The days-long debate between the experts themselves and with the government was “heated” and “extremely difficult”, multiple sources familiar with the discussions told BuzzFeed News. Vallance admitted as much at a health select committee hearing this week: “If you think SAGE is a cosy consensus of agreeing, you’re very wrong indeed”.

The extent of the disagreement between the nation’s top scientists and the government can be revealed at the end of one of the most extraordinary weeks in modern British history.

As chancellor Rishi Sunak unveiled an unprecedented package of state intervention in the economy, and Johnson enforced the closure of pubs, restaurants, theatres and gyms, it also emerged that: Ministers have criticised the prime minister’s senior aides for “outsourcing” leadership on coronavirus to a small group of experts; Downing Street is still considering a partial lockdown of London in the coming weeks; and cabinet secretary Mark Sedwill introduced a series of new Whitehall structures after concerns that the government was acting too slowly on both its health advice and its economic response.

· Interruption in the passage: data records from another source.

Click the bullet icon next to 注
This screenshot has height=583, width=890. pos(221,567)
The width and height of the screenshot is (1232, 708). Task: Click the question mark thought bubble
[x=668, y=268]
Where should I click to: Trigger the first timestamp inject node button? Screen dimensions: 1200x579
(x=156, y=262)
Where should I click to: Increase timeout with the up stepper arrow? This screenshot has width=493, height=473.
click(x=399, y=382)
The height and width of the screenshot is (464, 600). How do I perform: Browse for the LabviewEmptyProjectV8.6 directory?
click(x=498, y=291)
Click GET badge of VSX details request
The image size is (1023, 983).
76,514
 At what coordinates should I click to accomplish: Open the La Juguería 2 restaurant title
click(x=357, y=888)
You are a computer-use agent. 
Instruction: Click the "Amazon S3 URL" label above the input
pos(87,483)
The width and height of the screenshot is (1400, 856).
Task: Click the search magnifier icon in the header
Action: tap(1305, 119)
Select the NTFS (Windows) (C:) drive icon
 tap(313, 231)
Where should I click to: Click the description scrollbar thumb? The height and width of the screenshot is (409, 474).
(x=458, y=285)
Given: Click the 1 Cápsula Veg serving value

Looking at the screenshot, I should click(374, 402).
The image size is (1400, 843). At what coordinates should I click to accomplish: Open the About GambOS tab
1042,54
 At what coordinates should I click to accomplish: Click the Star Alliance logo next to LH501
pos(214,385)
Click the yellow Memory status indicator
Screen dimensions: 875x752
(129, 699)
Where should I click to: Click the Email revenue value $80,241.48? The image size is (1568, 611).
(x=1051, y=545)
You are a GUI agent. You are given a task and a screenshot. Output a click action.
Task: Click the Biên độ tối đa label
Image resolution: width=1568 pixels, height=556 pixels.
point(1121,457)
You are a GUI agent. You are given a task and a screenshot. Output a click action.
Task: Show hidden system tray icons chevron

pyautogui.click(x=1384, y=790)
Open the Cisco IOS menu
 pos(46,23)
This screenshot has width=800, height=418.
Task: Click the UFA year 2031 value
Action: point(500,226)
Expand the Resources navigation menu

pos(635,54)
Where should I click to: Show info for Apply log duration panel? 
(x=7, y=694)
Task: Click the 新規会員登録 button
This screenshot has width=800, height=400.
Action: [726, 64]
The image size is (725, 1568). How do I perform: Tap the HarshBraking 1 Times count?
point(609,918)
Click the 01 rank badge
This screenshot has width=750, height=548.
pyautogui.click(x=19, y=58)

While the scientific debate was raging last week between experts, officials and ministers in face-to-face meetings and over emails and text messages, Johnson’s government was publicly insisting that the scientific advice showed the UK did not yet have to bring in more stringent measures to fight the virus.

Political aides tacitly criticised other countries who had taken more dramatic steps, claiming Britain was being “guided by the science” rather than politics.

Towards the end of last week, some ministers and political aides at the top of the government were still arguing that the original strategy of home isolation of suspect cases — but no real restrictions on wider society — was correct, despite almost every other European country taking a much tougher approach, and increasing alarm among SAGE experts. […]

While the crisis that Johnson faces is undoubtedly unprecedented, there is significant criticism of Number 10’s handling of the situation across the government and the Conservative Party.

Chief among them is the view — expressed by several ministers and Tory MPs to BuzzFeed News over the last few days — that Johnson and his chief aide Dominic Cummings have effectively “outsourced” the government’s decision-making process to Vallance, the chief medical officer Chris Whitty, and a small team of scientific advisers.

While Downing Street’s deference to the experts won plaudits early on, this approach has turned out to be lacking, the ministers and MPs said, because the scientists themselves disagreed on what to do. One minister said that it was then the political responsibility of Johnson and Number 10 to decide which scientists to back, but described a “vacuum of leadership” among aides.

The minister told BuzzFeed News that Cummings and Vallance were “close allies” and claimed the government had “bet” the future of the UK on advice from a very small group of scientists that for a long time differed from the wider international consensus, and other members of SAGE.